--- Recorded data ---
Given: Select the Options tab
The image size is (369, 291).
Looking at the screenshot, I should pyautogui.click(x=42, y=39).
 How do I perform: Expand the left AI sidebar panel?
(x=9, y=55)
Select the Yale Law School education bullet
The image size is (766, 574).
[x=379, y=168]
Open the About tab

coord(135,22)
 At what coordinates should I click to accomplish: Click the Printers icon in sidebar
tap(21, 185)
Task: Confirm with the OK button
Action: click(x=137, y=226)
---
--- Recorded data ---
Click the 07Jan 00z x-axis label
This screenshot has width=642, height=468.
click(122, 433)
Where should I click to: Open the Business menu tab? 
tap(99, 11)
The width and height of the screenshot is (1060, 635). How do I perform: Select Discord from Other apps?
---
--- Recorded data ---
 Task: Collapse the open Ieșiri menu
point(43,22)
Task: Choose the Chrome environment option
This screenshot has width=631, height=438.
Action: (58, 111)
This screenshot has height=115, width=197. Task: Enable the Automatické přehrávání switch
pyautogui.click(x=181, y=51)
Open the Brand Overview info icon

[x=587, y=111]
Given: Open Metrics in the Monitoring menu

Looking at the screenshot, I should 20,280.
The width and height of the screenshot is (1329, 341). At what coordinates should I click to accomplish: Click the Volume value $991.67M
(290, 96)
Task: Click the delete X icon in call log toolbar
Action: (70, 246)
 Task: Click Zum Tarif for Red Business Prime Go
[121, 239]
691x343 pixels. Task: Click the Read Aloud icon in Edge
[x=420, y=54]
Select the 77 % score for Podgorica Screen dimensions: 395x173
---
Prompt: Pull out every line of the records above that contains the word "Select".

Result of this exercise:
Given: Select the Options tab
Select the Yale Law School education bullet
The width and height of the screenshot is (1060, 635). How do I perform: Select Discord from Other apps?
Select the 77 % score for Podgorica Screen dimensions: 395x173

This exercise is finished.